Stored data
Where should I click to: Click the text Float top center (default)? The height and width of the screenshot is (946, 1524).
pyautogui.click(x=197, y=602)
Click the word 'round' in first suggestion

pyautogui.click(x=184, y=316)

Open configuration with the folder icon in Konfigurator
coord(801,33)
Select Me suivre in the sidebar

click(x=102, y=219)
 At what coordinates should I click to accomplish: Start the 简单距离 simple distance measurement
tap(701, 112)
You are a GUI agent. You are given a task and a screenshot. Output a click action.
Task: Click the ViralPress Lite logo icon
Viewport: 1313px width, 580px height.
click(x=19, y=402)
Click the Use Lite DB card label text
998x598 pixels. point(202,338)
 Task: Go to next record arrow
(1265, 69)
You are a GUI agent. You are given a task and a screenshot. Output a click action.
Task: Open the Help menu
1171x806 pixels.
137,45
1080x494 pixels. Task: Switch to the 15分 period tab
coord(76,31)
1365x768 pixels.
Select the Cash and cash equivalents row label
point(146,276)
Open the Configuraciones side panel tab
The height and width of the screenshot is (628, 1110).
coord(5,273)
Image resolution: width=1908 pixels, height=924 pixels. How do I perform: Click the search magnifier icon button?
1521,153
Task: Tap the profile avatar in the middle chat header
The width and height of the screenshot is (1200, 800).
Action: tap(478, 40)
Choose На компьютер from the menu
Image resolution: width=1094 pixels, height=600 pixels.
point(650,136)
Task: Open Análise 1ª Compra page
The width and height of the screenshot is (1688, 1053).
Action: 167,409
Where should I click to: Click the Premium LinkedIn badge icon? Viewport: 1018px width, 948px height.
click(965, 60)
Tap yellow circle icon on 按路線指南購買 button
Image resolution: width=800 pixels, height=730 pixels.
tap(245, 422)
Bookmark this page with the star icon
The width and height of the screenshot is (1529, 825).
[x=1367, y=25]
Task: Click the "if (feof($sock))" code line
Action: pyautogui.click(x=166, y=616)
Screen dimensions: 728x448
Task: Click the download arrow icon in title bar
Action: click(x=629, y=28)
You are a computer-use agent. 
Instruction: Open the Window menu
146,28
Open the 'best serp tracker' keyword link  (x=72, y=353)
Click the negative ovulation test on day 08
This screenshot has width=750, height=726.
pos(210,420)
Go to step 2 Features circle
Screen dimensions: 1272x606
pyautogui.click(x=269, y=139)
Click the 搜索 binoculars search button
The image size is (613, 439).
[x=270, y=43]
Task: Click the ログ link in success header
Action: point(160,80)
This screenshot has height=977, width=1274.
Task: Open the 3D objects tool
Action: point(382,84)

(What the task asks) Once more, write out the records above, exactly as they stand.

(Solution to this exercise)
Where should I click to: Click the text Float top center (default)? The height and width of the screenshot is (946, 1524).
pyautogui.click(x=197, y=602)
Click the word 'round' in first suggestion

pyautogui.click(x=184, y=316)

Open configuration with the folder icon in Konfigurator
coord(801,33)
Select Me suivre in the sidebar

click(x=102, y=219)
 At what coordinates should I click to accomplish: Start the 简单距离 simple distance measurement
tap(701, 112)
You are a GUI agent. You are given a task and a screenshot. Output a click action.
Task: Click the ViralPress Lite logo icon
Viewport: 1313px width, 580px height.
click(x=19, y=402)
Click the Use Lite DB card label text
998x598 pixels. point(202,338)
 Task: Go to next record arrow
(1265, 69)
You are a GUI agent. You are given a task and a screenshot. Output a click action.
Task: Open the Help menu
1171x806 pixels.
137,45
1080x494 pixels. Task: Switch to the 15分 period tab
coord(76,31)
1365x768 pixels.
Select the Cash and cash equivalents row label
point(146,276)
Open the Configuraciones side panel tab
The height and width of the screenshot is (628, 1110).
coord(5,273)
Image resolution: width=1908 pixels, height=924 pixels. How do I perform: Click the search magnifier icon button?
1521,153
Task: Tap the profile avatar in the middle chat header
The width and height of the screenshot is (1200, 800).
Action: tap(478, 40)
Choose На компьютер from the menu
Image resolution: width=1094 pixels, height=600 pixels.
point(650,136)
Task: Open Análise 1ª Compra page
The width and height of the screenshot is (1688, 1053).
Action: 167,409
Where should I click to: Click the Premium LinkedIn badge icon? Viewport: 1018px width, 948px height.
click(965, 60)
Tap yellow circle icon on 按路線指南購買 button
Image resolution: width=800 pixels, height=730 pixels.
tap(245, 422)
Bookmark this page with the star icon
The width and height of the screenshot is (1529, 825).
[x=1367, y=25]
Task: Click the "if (feof($sock))" code line
Action: pyautogui.click(x=166, y=616)
Screen dimensions: 728x448
Task: Click the download arrow icon in title bar
Action: click(x=629, y=28)
You are a computer-use agent. 
Instruction: Open the Window menu
146,28
Open the 'best serp tracker' keyword link  (x=72, y=353)
Click the negative ovulation test on day 08
This screenshot has width=750, height=726.
pos(210,420)
Go to step 2 Features circle
Screen dimensions: 1272x606
pyautogui.click(x=269, y=139)
Click the 搜索 binoculars search button
The image size is (613, 439).
[x=270, y=43]
Task: Click the ログ link in success header
Action: point(160,80)
This screenshot has height=977, width=1274.
Task: Open the 3D objects tool
Action: point(382,84)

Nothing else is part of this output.